La vida de un escritor, cuando se da a la tarea de relatarla valiéndose de la palabra escrita, contiene una sazón que ningún biógrafo logra igualar, pese a la amenidad de su estilo y a la pericia de su técnica. El autor pone en juego sus recursos expresivos para recrear sentimientos con el tratamiento introspectivo de la experiencia, este don intransferible de nuestro inventario cotidiano. Una noción de semejante naturaleza la encarna con claridad admirable el libro [i]El cuento de mi vida[/i], de Hans Christian Andersen (1805-1875).

En esta obra, el escritor danés hace un recuento de los sinsabores y las alegrías que le deparó la existencia desde su humilde cuna en Odense como hijo de un zapatero, pasando a su etapa formativa como creador artístico hasta llegar a la merecida celebridad que los críticos le regatearon al inicio de su carrera.

Al calor de sus recuerdos, Andersen pondera el influjo del núcleo familiar en el despertar de su vocación literaria, la cual se gestó en los momentos en que su padre le leía libros clásicos y pasajes bíblicos; señala conmovido que únicamente lo veía sonreír cuando se entregaba al deleite de la lectura, porque la vida fue muy áspera con él. Al evocarlo, reconoce las cualidades de su alma de poeta. Murió cuando su hijo se aprestaba a descubrir el mundo.

Dos rasgos que figuran de manera constante en la autobiografía comentada aluden a la fe inquebrantable con que el autor exaltó la presencia de Dios en su vida y la admiración con que contemplaba a los seres de la naturaleza, fuerzas y criaturas que ocuparon siempre un lugar prominente en sus cuentos, como si hubiese logrado una conexión directa con ellos para fijar su esencia en sus historias inmarcesibles.

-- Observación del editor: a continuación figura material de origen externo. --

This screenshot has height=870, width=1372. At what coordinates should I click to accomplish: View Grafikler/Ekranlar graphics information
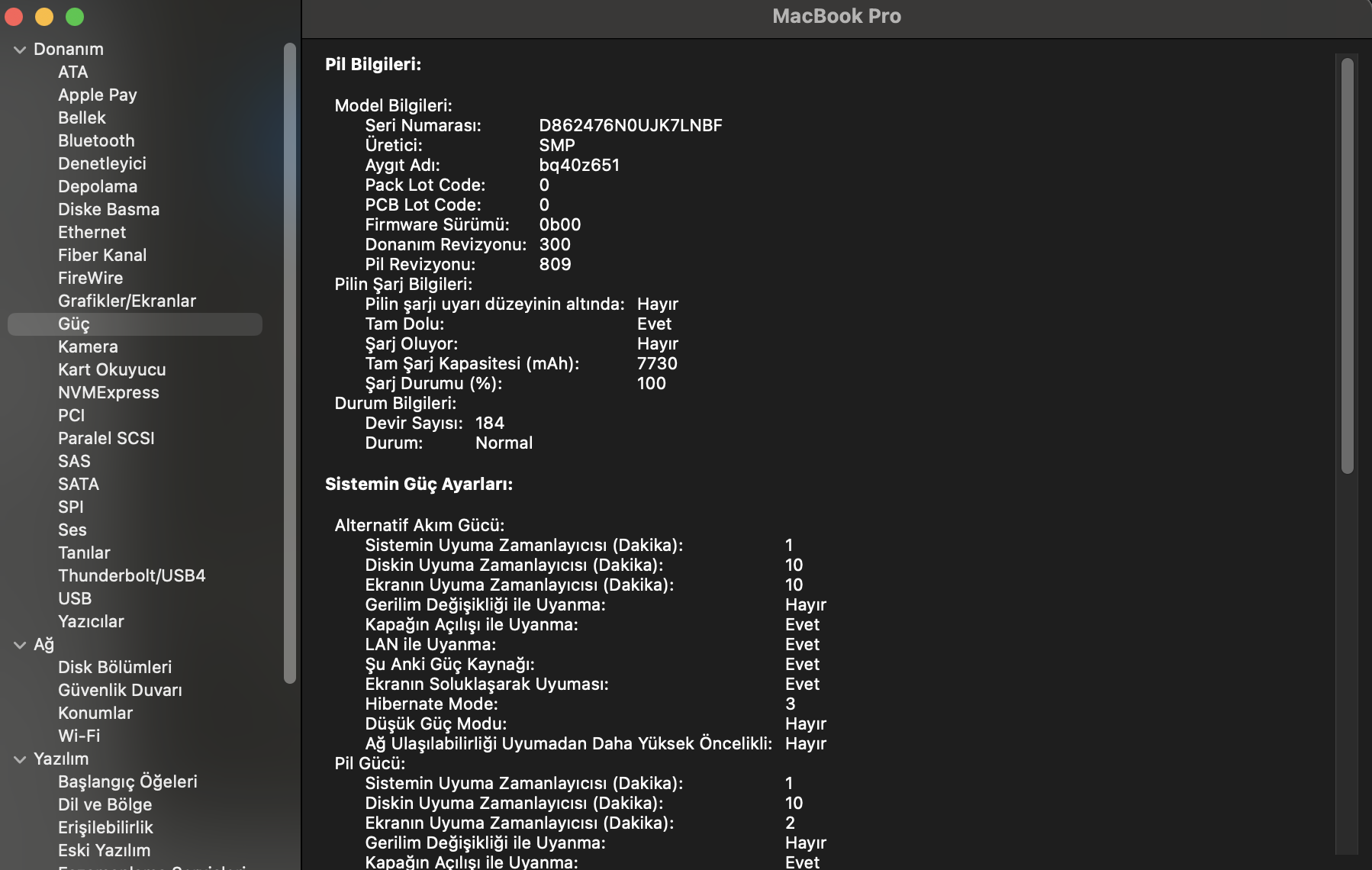pos(128,301)
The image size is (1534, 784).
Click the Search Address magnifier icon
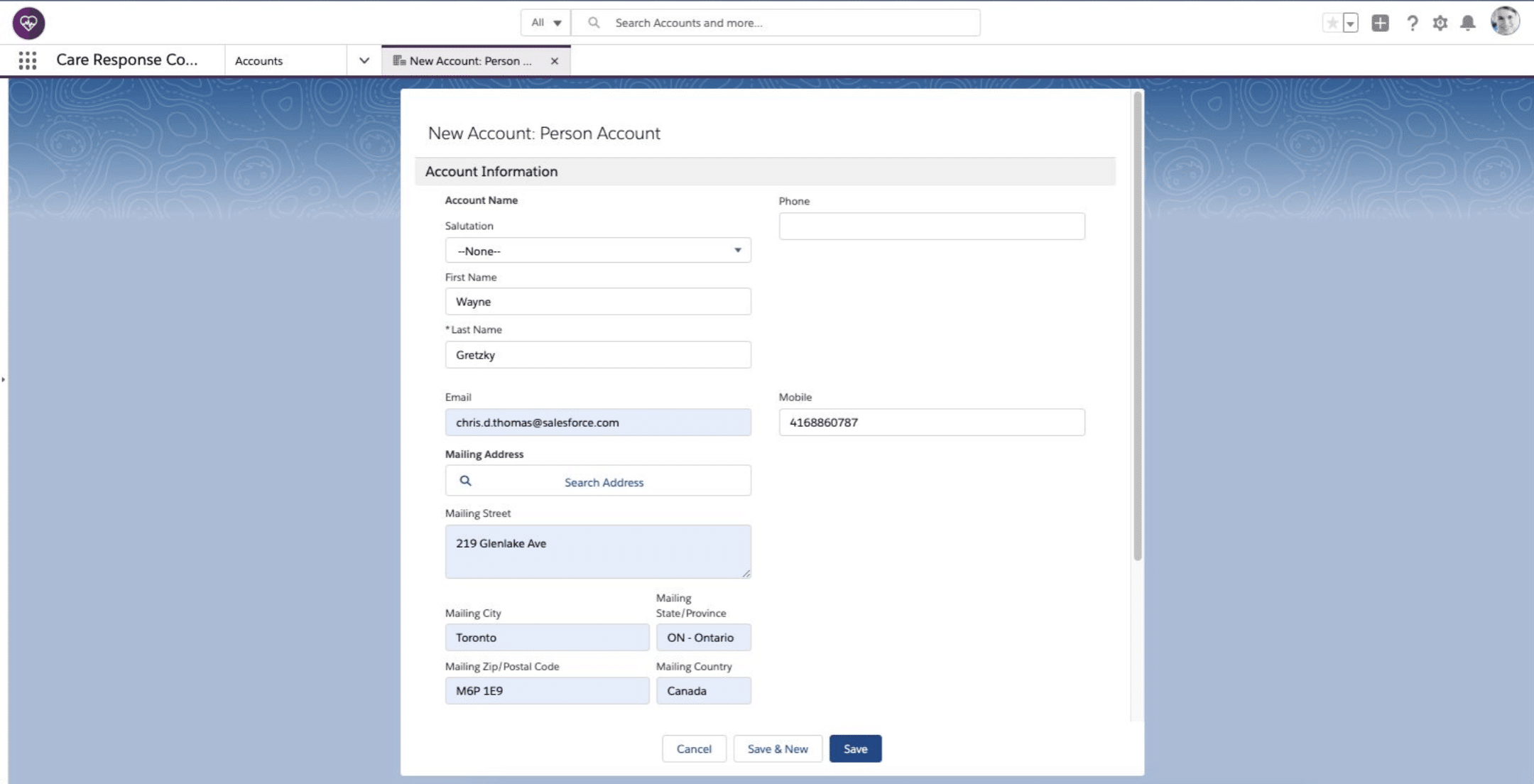click(465, 481)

Sus reminiscencias subrayan su encuentro con personajes y sucesos a los que infundió nueva vida en el argumento de alguno de sus relatos, revelando así la profunda impresión que dejaron en él y en su voluntad de convertirlos en figuras entrañables que acompañan el desarrollo afectivo y el sentido estético de generaciones sucesivas, dispuestas a prodigarle admiración, como la que en su tiempo despertó en reyes e intelectuales lo mismo que en personas humildes, a quienes encantó con la fuerza amable de sus letras.

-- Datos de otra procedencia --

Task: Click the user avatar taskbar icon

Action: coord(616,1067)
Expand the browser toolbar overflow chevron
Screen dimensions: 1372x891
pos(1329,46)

También manifiesta el fervor con que acogió el universo imaginativo de otros escritores que estimularon su experiencia de lector, y el modo como se relacionó con varios de ellos cuando las circunstancias le permitieron viajar, aquilatando la variedad de paisajes y costumbres que dan colorido a la inmensidad del mundo. Hace patente la emoción que experimentó al conocer a Heine y a Dickens, y la amargura que le causó no haber podido hacer lo mismo con Goethe porque en su primer viaje a Alemania dudó que aceptara recibirlo, y en el siguiente el excelso humanista ya había muerto. Al volver a encontrar al primero de ellos ya casado, éste lo presentó a su esposa como el autor de [i]El soldadito de plomo[/i]. A Dickens le dedicó un libro de cuentos en la Navidad de 1847.

Además del cuento abordó otros géneros, como la poesía, la novela y la dramaturgia. El espíritu que anima el conjunto de su obra exhalando ternura y fe en la humanidad es uno de los ingredientes básicos que lo han erigido en un clásico para gente de todas las edades, transmitiendo el encanto de una literatura que se preserva en la inmortalidad del arte más elevado.

Hans Christian Andersen, [i]El cuento de mi vida[/i]. La Habana, Editorial Gente Nueva, 1989, 174 pp.